Modelling geographic data with multiple representations

Abstract The impact of resolution has been widely studied on raster data, exploring new ways to store and use raster data at different resolution levels. A similar amount of work has not yet been achieved for vector data. The aim of this paper is to propose a framework suitable for vector data for use at different resolution levels. The framework has in fact a wider scope as it has been designed for the general problem of using multiple representations of geographical and thematic data. This problem can be divided into three main issues: data modelling, data matching from different data sets, and data utilization. How can geographical phenomena with several representations be modelled in vector geographic information systems (GIS)?
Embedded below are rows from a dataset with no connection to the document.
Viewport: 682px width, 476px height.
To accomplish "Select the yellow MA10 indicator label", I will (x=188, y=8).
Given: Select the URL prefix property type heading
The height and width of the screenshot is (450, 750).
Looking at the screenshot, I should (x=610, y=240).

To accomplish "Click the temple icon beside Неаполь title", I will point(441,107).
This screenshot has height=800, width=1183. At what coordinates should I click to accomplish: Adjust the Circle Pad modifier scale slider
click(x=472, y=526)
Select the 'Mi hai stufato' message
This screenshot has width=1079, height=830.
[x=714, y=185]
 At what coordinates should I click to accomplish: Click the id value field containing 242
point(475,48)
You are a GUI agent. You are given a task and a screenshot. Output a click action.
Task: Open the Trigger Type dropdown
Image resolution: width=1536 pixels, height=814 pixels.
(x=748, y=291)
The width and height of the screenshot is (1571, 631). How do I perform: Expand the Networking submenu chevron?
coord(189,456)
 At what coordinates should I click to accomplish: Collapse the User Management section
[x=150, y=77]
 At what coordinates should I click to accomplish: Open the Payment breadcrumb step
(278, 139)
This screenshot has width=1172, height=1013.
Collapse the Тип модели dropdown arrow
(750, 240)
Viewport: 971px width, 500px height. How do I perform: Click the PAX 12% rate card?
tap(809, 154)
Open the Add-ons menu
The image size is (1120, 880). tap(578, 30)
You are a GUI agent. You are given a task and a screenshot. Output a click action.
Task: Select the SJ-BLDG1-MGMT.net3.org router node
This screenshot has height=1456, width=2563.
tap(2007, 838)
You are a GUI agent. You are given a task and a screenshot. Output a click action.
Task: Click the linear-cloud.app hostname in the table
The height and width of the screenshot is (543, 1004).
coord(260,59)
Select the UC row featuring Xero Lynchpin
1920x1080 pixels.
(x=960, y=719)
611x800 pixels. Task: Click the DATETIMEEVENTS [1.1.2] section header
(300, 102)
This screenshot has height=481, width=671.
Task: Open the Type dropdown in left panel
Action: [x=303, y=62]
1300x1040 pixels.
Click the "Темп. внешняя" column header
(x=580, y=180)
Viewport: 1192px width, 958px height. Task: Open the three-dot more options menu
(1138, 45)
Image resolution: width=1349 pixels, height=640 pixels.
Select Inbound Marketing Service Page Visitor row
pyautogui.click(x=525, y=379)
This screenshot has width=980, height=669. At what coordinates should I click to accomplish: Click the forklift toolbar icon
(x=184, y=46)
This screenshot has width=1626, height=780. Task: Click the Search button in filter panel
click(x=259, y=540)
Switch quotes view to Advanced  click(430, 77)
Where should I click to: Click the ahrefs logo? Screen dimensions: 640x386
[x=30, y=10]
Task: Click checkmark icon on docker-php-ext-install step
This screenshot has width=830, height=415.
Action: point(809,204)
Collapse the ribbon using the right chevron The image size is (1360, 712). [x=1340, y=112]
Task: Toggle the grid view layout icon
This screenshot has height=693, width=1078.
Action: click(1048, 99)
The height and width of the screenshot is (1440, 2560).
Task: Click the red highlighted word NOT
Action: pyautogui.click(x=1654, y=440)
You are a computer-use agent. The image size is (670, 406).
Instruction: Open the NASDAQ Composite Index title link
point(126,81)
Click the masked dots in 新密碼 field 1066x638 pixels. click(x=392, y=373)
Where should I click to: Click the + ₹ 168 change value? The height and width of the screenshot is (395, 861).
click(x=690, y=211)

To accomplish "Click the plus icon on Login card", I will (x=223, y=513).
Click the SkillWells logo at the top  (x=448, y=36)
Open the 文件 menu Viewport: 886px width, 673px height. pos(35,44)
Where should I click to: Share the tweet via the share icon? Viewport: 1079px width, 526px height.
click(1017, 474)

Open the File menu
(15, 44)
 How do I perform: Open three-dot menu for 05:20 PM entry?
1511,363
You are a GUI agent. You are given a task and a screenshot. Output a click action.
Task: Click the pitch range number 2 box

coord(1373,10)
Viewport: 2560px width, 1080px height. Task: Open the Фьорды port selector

How should different representations be matched to make the data-management systems aware that they all represent the same geographical phenomenon? How can systems supporting multiple representations be used? Answers to these questions have been elaborated as part of the European MurMur project. They are presented here and illustrated using current applications from the French national mapping agency (IGN). Acknowledgements The authors wish to express their thanks to François Vauglin, who initiated work on this paper before he left the IGN, and the MurMur project. We also thank all the MurMur partners. Notes 1MurMur, Multiple Representation–Multiple Resolution, EEC 5th Framework project IST-1999-10723 (2000–2002). The project partners were IGN, Cemagref, Star Informatic, Université Libre de Bruxelles, University of Lausanne and Swiss Federal Institute of Technology, Lausanne. The project has been supported by EEC and the Swiss government (OFES). http://www.mur-mur.org 2In this paper, we adopt the database terminology, which refers to the description of data in a database as the database schema, and to the set of modelling concepts (object type, attribute, etc.) as the data model. In GIS applications, the database schema is often referred to as the database model, and the data model is called the meta-model. 3Overloading an attribute of a class is an object-oriented mechanism that defines in a sub-class a new value for this attribute. Whenever a user accesses the attribute, they get the value defined in the super-class (respectively sub-class) if they are accessing the object instance as a member of the super-class (respectively sub-class).